Before Midnight

Ethan Hawke, Julie Delpy | R |


When it comes to romantic love, movies prefer it in first flower—like in 1995’s Before Sunrise, the film that launched director Richard Linklater’s magical series chronicling the bond between two wandering Gen-Xers. This third entry, following their Paris reunion in 2004’s Before Sunset, dives heart-first into love’s messy aftereffects, and the results are both devastating and beautiful.

This time we catch the pair, now parents of young twins, on the last day of a summer respite on a picturesque Greek island. They negotiate topics small—the ethics of finishing their kid’s half-eaten apple while she’s sleeping in the backseat—and large, like the nature of human connection in the digital age. Hawke and Delpy (who cowrote the screenplay with Linklater) respond to each other with such easy intimacy that it’s impossible to imagine that they haven’t spent the last nine years together.

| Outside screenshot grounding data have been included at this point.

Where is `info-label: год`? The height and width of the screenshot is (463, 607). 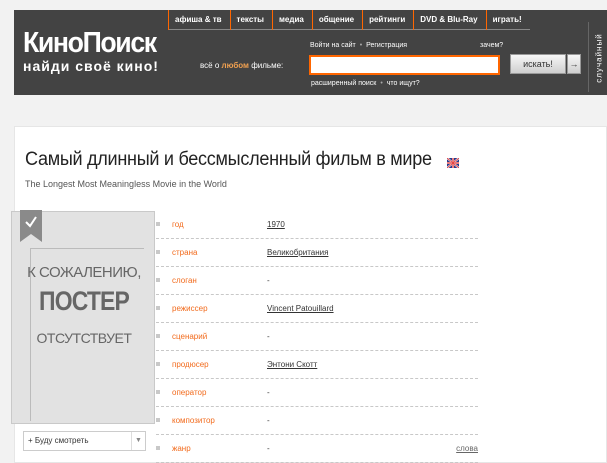 info-label: год is located at coordinates (178, 224).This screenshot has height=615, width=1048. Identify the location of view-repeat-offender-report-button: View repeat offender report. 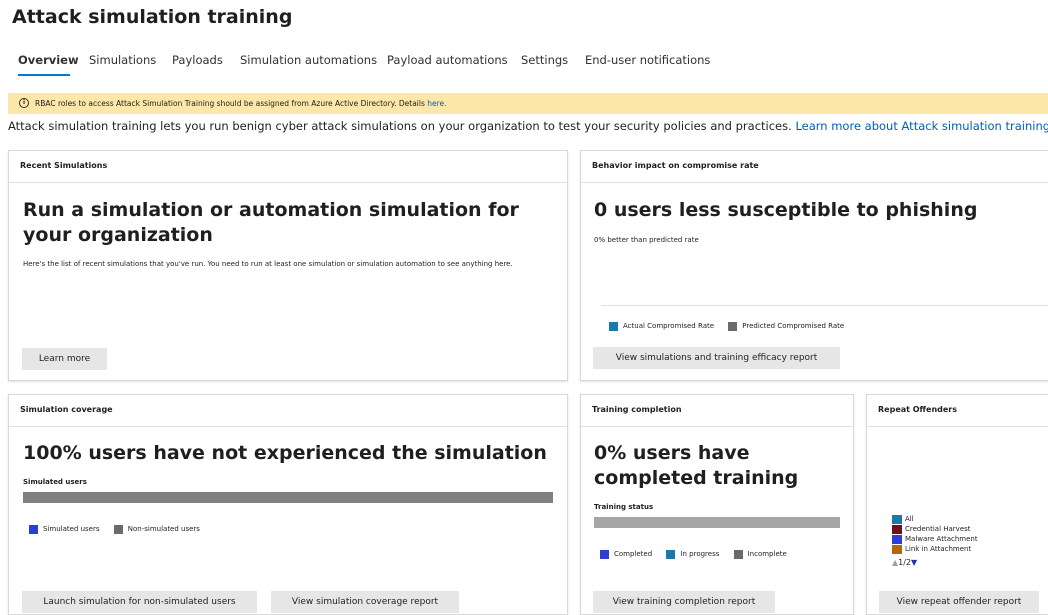
(959, 602).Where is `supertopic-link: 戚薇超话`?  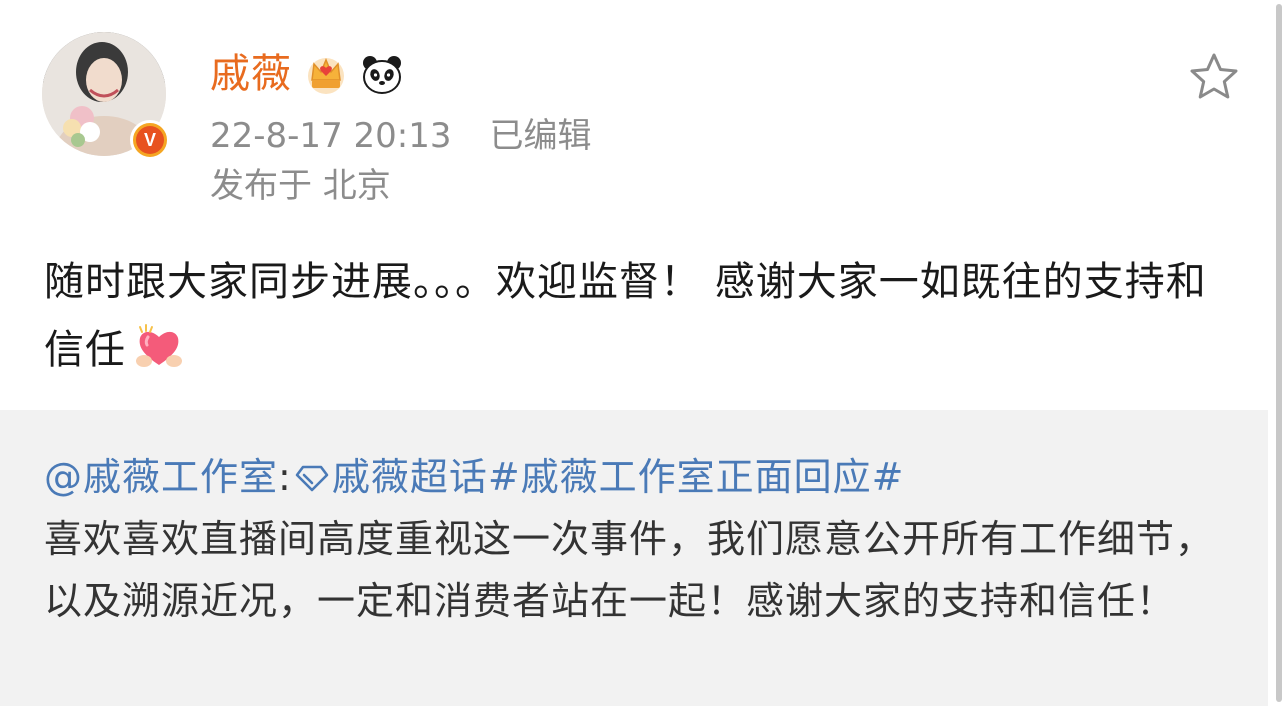 supertopic-link: 戚薇超话 is located at coordinates (390, 477).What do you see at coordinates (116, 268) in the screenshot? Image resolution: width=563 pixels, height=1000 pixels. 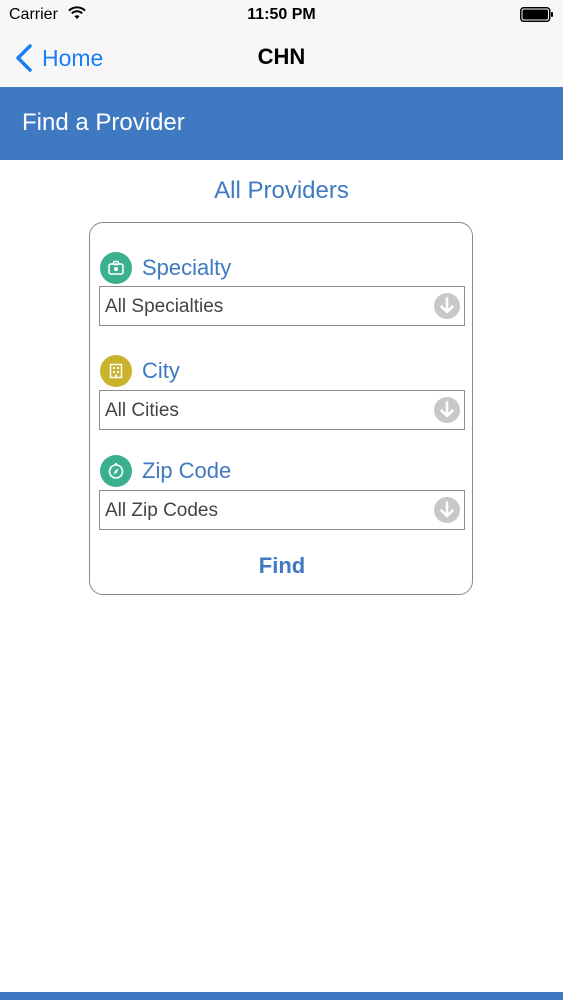 I see `briefcase-icon` at bounding box center [116, 268].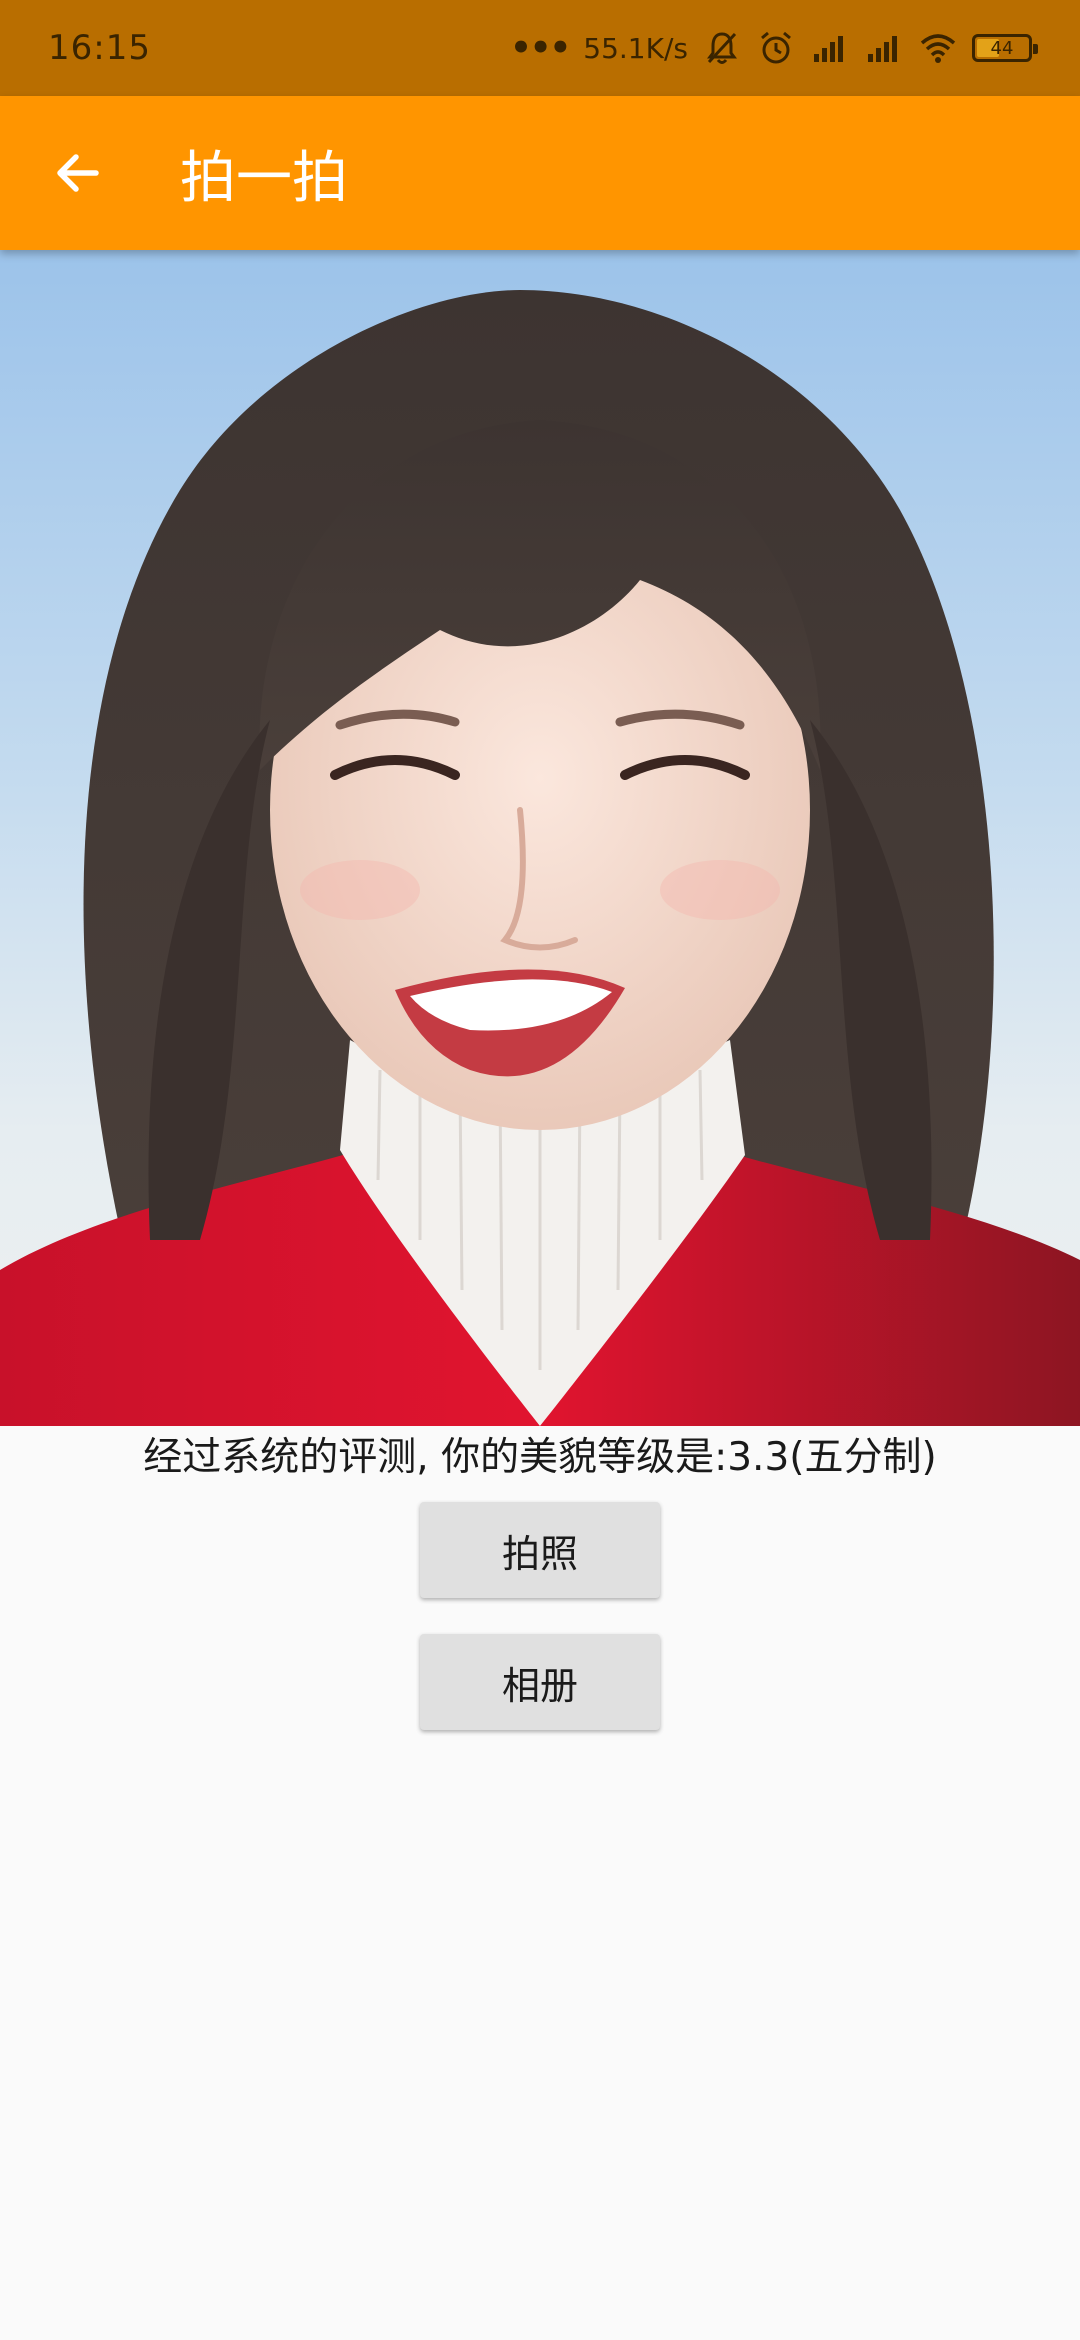 The height and width of the screenshot is (2340, 1080). Describe the element at coordinates (722, 48) in the screenshot. I see `bell-muted-icon` at that location.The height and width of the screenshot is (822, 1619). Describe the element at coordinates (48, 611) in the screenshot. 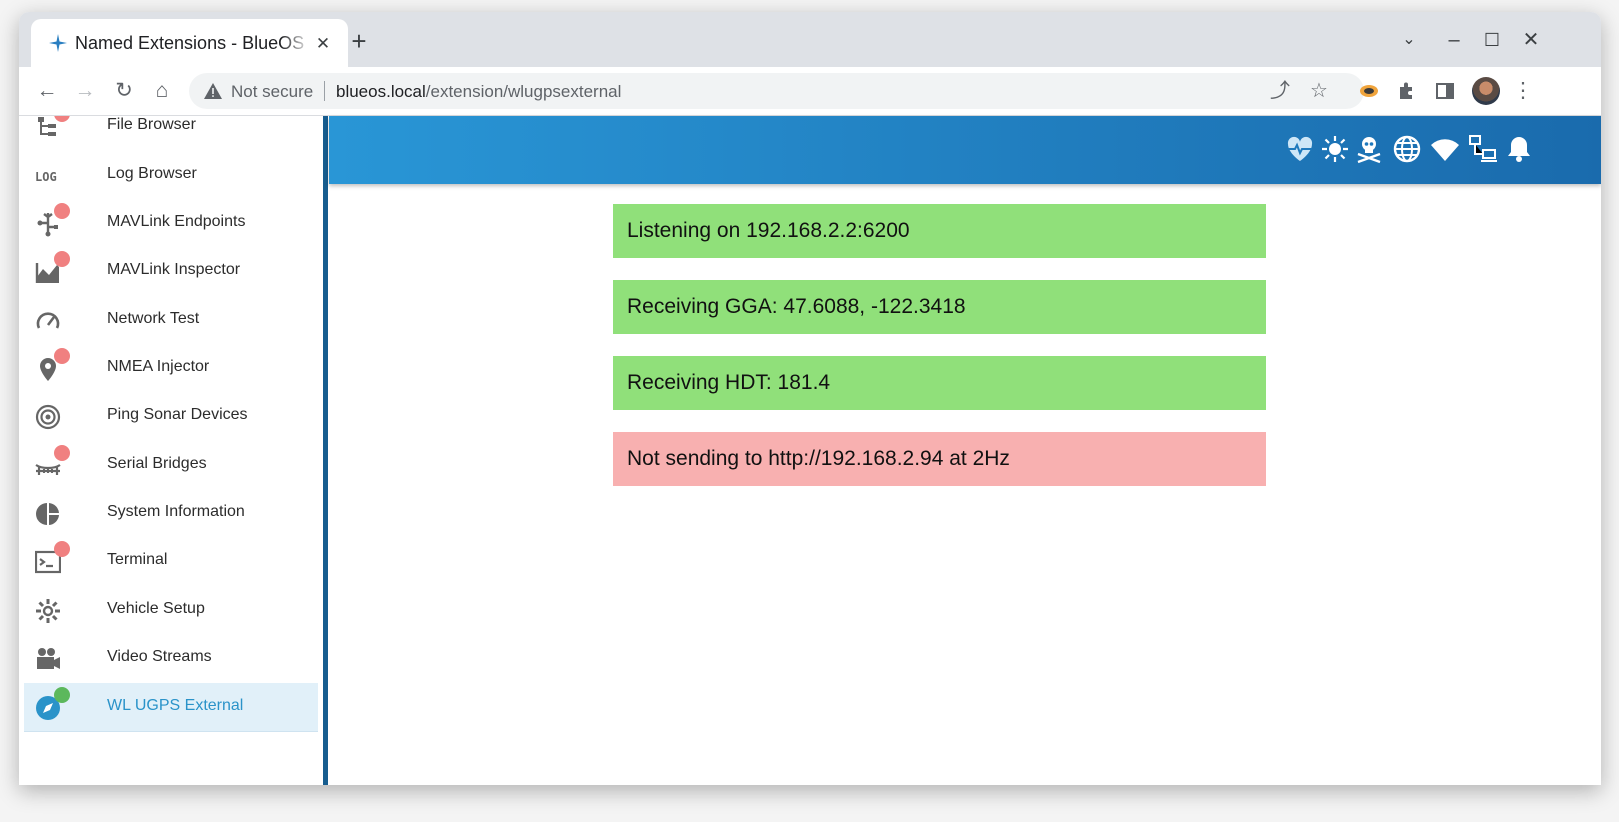

I see `gear-icon` at that location.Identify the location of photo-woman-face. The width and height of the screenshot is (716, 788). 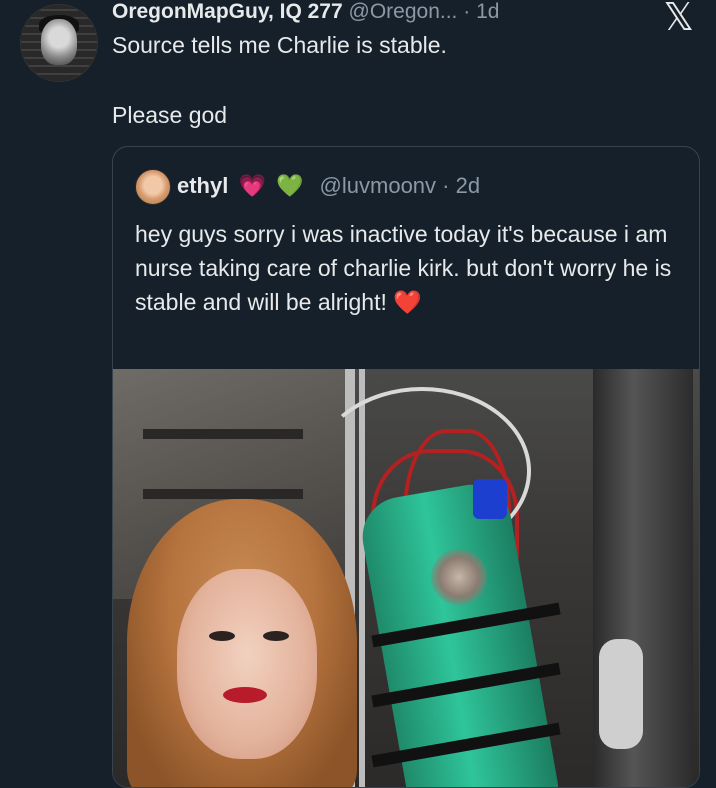
(247, 664).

The second half of the film finds them in a hotel suite for what was meant to be a glorious night of romance but ends up in a soul-baring fight as raw and honest as anything you’ve seen at the movies in years. The epic confrontation will resonate with you long after you’ve for-gotten the CGI clang of summer.

Now You See Me

Mark Ruffalo, Jesse Eisenberg, Isla Fisher, Woody Harrelson | PG-13 |


Magicians get a raw deal in pop culture, so this caper film’s attempt to up their cool quotient is commendable, if ultimately futile. Now You See Me tells the story of a quartet of skilled magicians (Eisenberg, Fisher, Harrelson and Dave Franco) who are recruited by a mysterious benefactor to become a stage act able to pull off elaborate heists in front of spellbound audiences. But corny lines and implausible twists undercut the fun of being fooled. By the time we reach the final eye-rolling reveal, it feels less like hocus-pocus than just plain hokum.

The Kings of Summer

Nick Offerman, Megan Mullally | R |


This wry film – about three teens who ditch their parents and build a house in the woods – may not be overly ambitious, but it’s still funny, with real-life couple Offerman and Mullally hilarious as parents. It’s fun to watch the boys delight in their scrap-metal manse, but Kings’ true charm is that it catches a moment in adolescence and holds it, glowing like a lightning bug in summer.